The 2011 Supercross season began with Alessi competing in his first American Supercross race on a KTM 350 SX-F. He scored a season best 6th place in Seattle and finished the series in twelfth place. There was a lot of anticipation surrounding the 2011 AMA National Motocross series as Alessi returned to racing the KTM 450 SX-F. He began the season at the Hangtown National by setting the fastest overall qualifying time in practice. Unfortunately, on the very next lap, Alessi crashed on a downhill jump and suffered a concussion that forced him to sit out the first two rounds of the series. He was able to score consistent points over the next ten rounds and finished a respectable fifth overall.

In October 2011, Alessi signed with team MotoConcepts, along with his brother Jeff Alessi, to race aboard a Suzuki RM-Z450. Alessi scored 11 top ten finishes during the 2012 AMA Supercross season which included three top five finishes. He finished the series with a career best sixth place overall.
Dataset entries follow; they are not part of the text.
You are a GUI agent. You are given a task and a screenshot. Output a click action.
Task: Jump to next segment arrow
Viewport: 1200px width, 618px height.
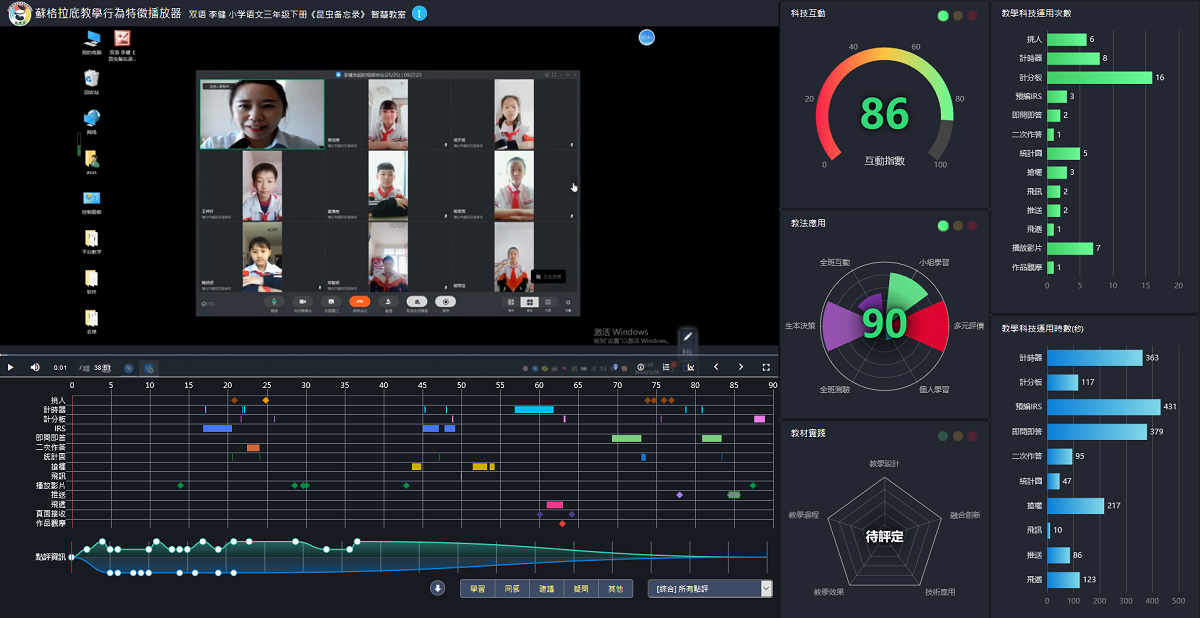coord(741,367)
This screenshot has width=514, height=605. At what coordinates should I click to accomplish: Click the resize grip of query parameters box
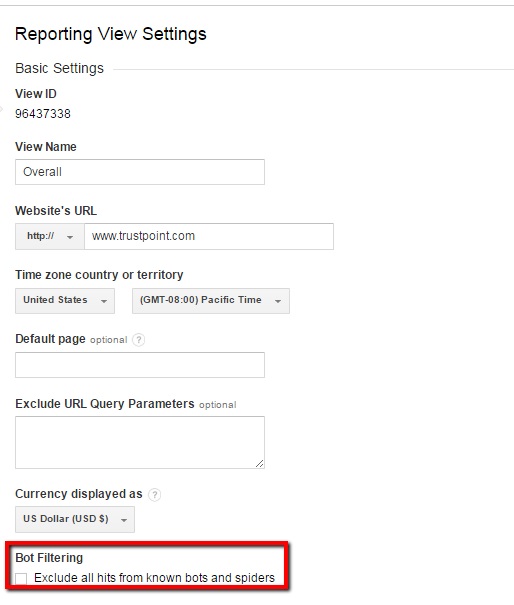pos(260,464)
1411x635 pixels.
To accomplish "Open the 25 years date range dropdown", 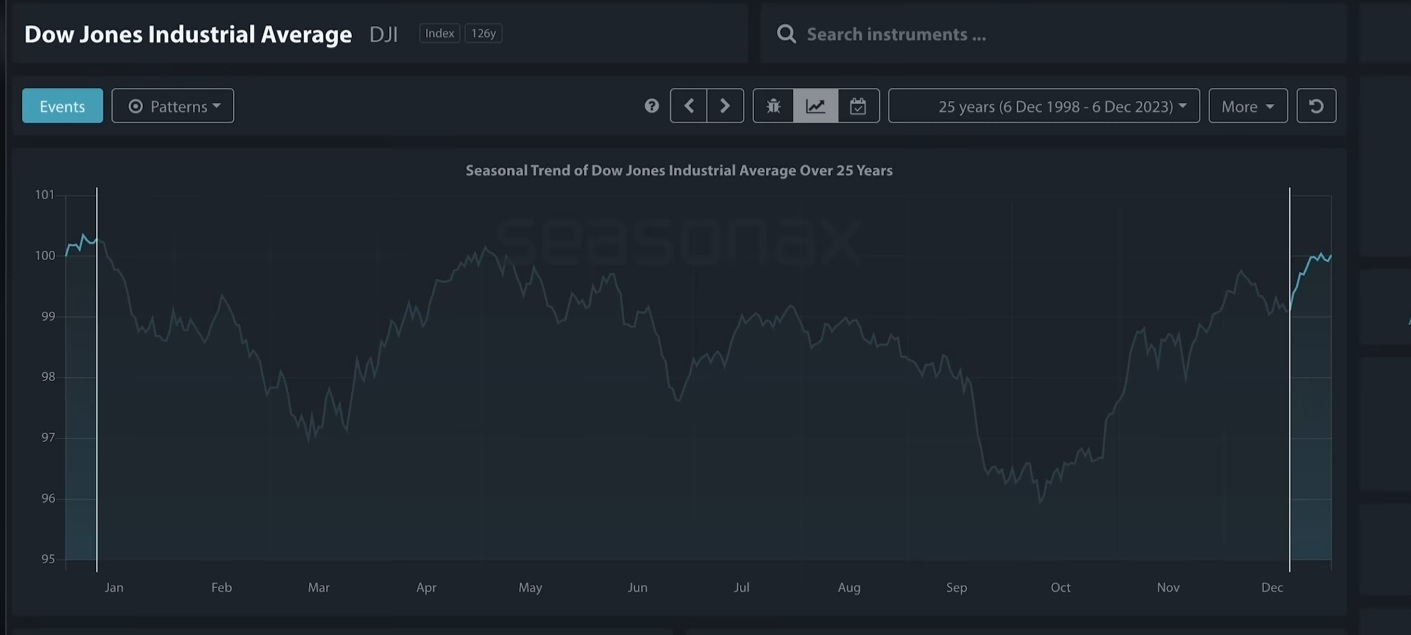I will tap(1044, 106).
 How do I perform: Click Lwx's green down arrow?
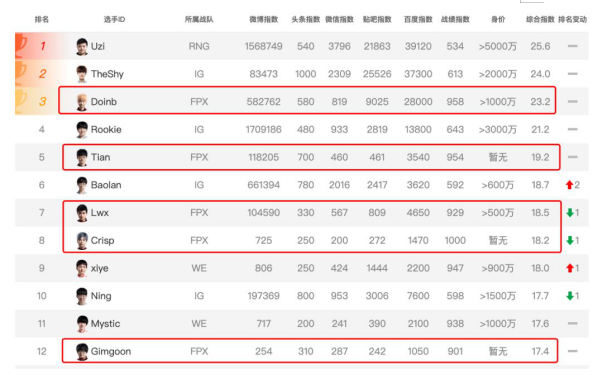coord(570,213)
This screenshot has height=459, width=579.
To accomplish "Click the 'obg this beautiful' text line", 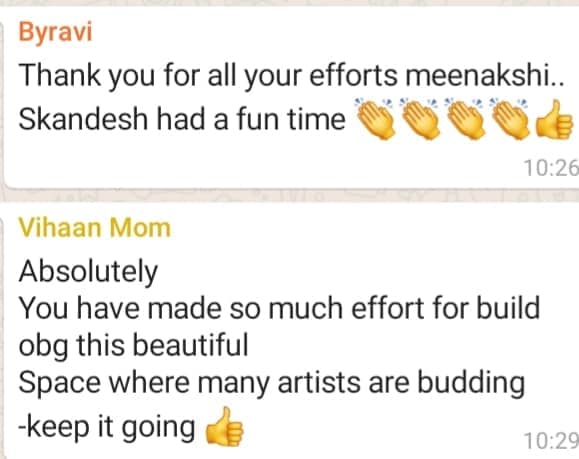I will [x=133, y=345].
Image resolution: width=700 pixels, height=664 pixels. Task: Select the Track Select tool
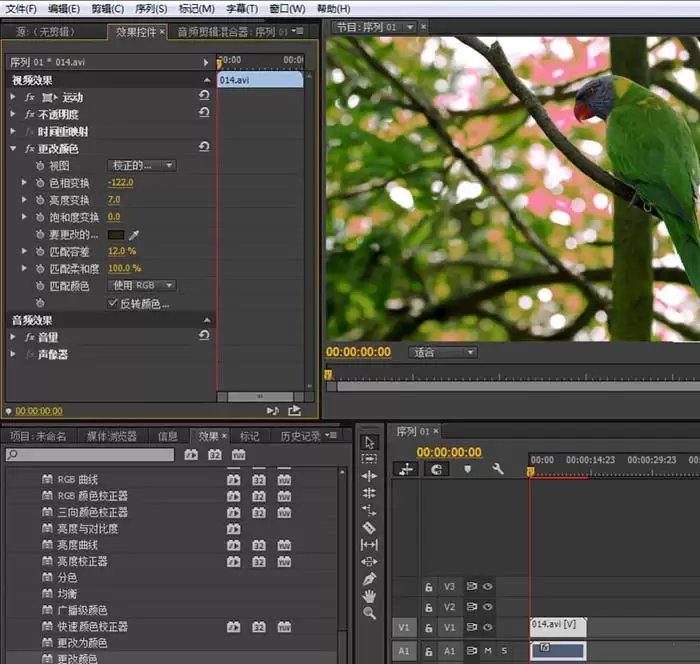(x=369, y=459)
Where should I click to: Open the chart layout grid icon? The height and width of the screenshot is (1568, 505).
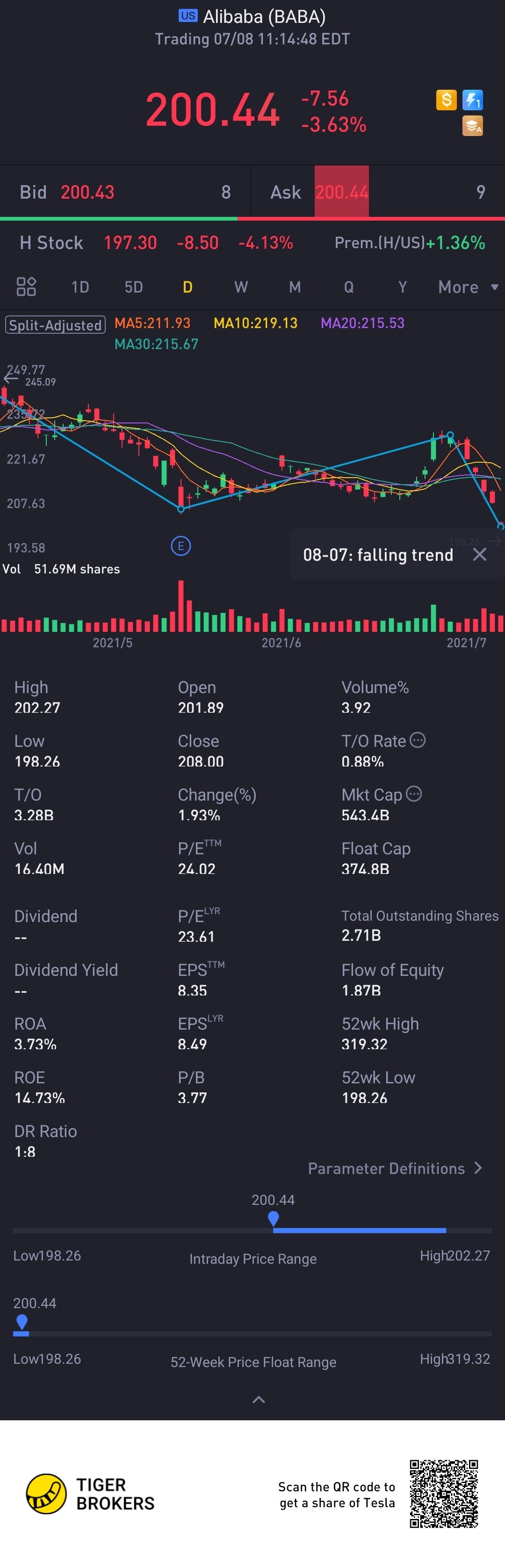(26, 286)
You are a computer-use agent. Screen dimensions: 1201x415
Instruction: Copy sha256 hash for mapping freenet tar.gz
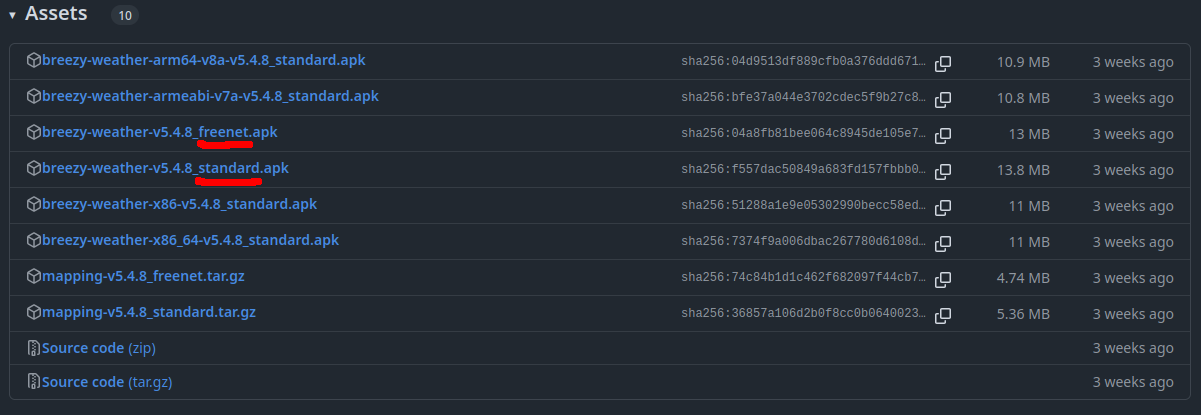click(x=943, y=279)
Team MCR and Mike Alessi were recently embroiled in controversy over an incident on July 20, 2013. Moments before the start of the first moto of the 450 class at Washougal, Team MotoConcepts Racing (MCR) crew member Jeff Alessi pointed a green laser light directly at the eyes of competitor Ryan Villopoto as he prepared for the start of the race. There was a report of a second laser incident against another rider that same day. An additional incident that same day involved Tony Alessi (MCR Team Manager) initiating and engaged in a public argument and confrontation with journalist Steve Matthes, a member of the media in the open paddock in front of the MCR pit area, in full view of the general public. Alessi was purportedly angered that Matthes had posted a tweet earlier in the day commenting on the Alessi’s alleged involvement with a laser pointed at riders. A portion of the incident was videoed by witnesses and posted on the internet (YouTube). The result ended in the members of the MCR team being suspended, loss of championship points for that event, and a fine of $10,000 being levied against Mike Alessi for his team's misconduct.

==Personal life==
Mike currently splits his time living in Victorville, California, and Hilliard, Florida, with his wife, Danielle. They were married on September 28, 2011.

==Sponsorships==
Mike Alessi has raced for Honda, Factory Suzuki, Factory KTM, and now MotoConcepts Suzuki. Mike's major sponsors include, WASPcam Action Cameras, Motoconcepts Rider Accessories, JT Racing USA (gear), Shoei (helmets), Alpinestars (boots), EKS Brand goggles, and EVS Knee Braces.

==Controversy==
A Notice of Offense and Penalty was submitted by Roy Janson, Competition Director, on July 22, 2013, for crew and family member Jeff Alessi using a green laser pointer to distract other racers at the starting gate during the Washougal National July 20, 2013. It is indicated that "Mike Alessi is hereby held responsible for the actions of his crew members, and is fined $10,000" as well as a fine of $5,000 for Jeff Alessi's verbal confrontations with race officials.